The Practical Question
Every code in this series so far operates at bit granularity. Elias gamma encodes 1 in a single bit. Fibonacci coding uses exactly as many bits as the Zeckendorf representation requires. Bit packing is theoretically attractive because it minimizes the number of bits written, which minimizes the encoded size.
But bit packing is computationally expensive. Reading or writing a single bit requires a shift, a mask, and often a branch to handle byte boundaries. Encoding a sequence of integers this way burns CPU cycles that scale with the number of integers, independent of their values. For high-throughput applications, the overhead of bit manipulation can easily exceed the savings from compact encoding.
VByte (also called Varint in Google’s ecosystem, and LEB128 in the DWARF debug format) trades a small amount of length efficiency for byte-alignment. The idea is simple: encode each integer as a sequence of 7-bit groups, one per byte, with a continuation flag in the high bit of each byte. The result is self-delimiting, compact for small values, and requires no bit-level manipulation to decode.
VByte is the encoding used by Protocol Buffers for all integer fields. It appears in Apache Arrow, Parquet, Snappy’s block format, LevelDB’s metadata, and most production columnar file formats. These are high-throughput systems. Byte-alignment is why VByte is their choice over the more compact universal codes from posts 4 through 7.
The Encoding
VByte splits an integer into 7-bit groups, starting from the least significant bits. Each group occupies one byte where bits 0 through 6 carry 7 data bits and bit 7 is a continuation flag: 1 means more bytes follow, 0 means this is the last byte.

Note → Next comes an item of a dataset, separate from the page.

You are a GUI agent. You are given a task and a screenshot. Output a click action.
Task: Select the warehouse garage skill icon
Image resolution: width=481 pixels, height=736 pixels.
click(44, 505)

A value in $[0, 127]$ fits in a single byte (continuation flag clear). A value in $[128, 16383]$ requires two bytes (first byte has flag set, second has flag clear). The pattern continues: each additional byte adds 7 bits of capacity.
struct VByte {
using value_type = std::uint64_t;
template<BitSink S>
static void encode(value_type n, S& sink) {
while (n >= 128) {
std::uint8_t byte = static_cast<std::uint8_t>((n & 0x7F) | 0x80);
for (int i = 0; i < 8; ++i) sink.write(((byte >> i) & 1) != 0);
n >>= 7;
}
std::uint8_t byte = static_cast<std::uint8_t>(n & 0x7F);
for (int i = 0; i < 8; ++i) sink.write(((byte >> i) & 1) != 0);
}
template<BitSource S>
static value_type decode(S& source) {
value_type result = 0;
std::size_t shift = 0;
while (true) {
std::uint8_t byte = 0;
for (int i = 0; i < 8; ++i)
if (source.read()) byte |= static_cast<std::uint8_t>(1 << i);
result |= static_cast<value_type>(byte & 0x7F) << shift;
if ((byte & 0x80) == 0) break;
shift += 7;
}
return result;
}
};
Aside: This implementation routes each byte LSB-first through a bit-level sink, for consistency with the rest of the series. Real VByte implementations do not use a bit sink at all: they write bytes directly to a buffer. A production VByte encoder is a tight loop over byte = (n & 0x7F) | 0x80; *ptr++ = byte; n >>= 7;, terminating with *ptr++ = n. No bit shuffling, no branching on byte boundaries. The bit-level wrapper here exists only to keep the pedagogical interface uniform.
The Implied Prior
VByte’s length function is:
$$L(n) = 8 \cdot \left\lceil \frac{\lfloor \log_2(n+1) \rfloor + 1}{7} \right\rceil \text{ bits}$$with a minimum of 8 bits. Equivalently, the number of bytes is $\lceil \text{bit_width}(n) / 7 \rceil$.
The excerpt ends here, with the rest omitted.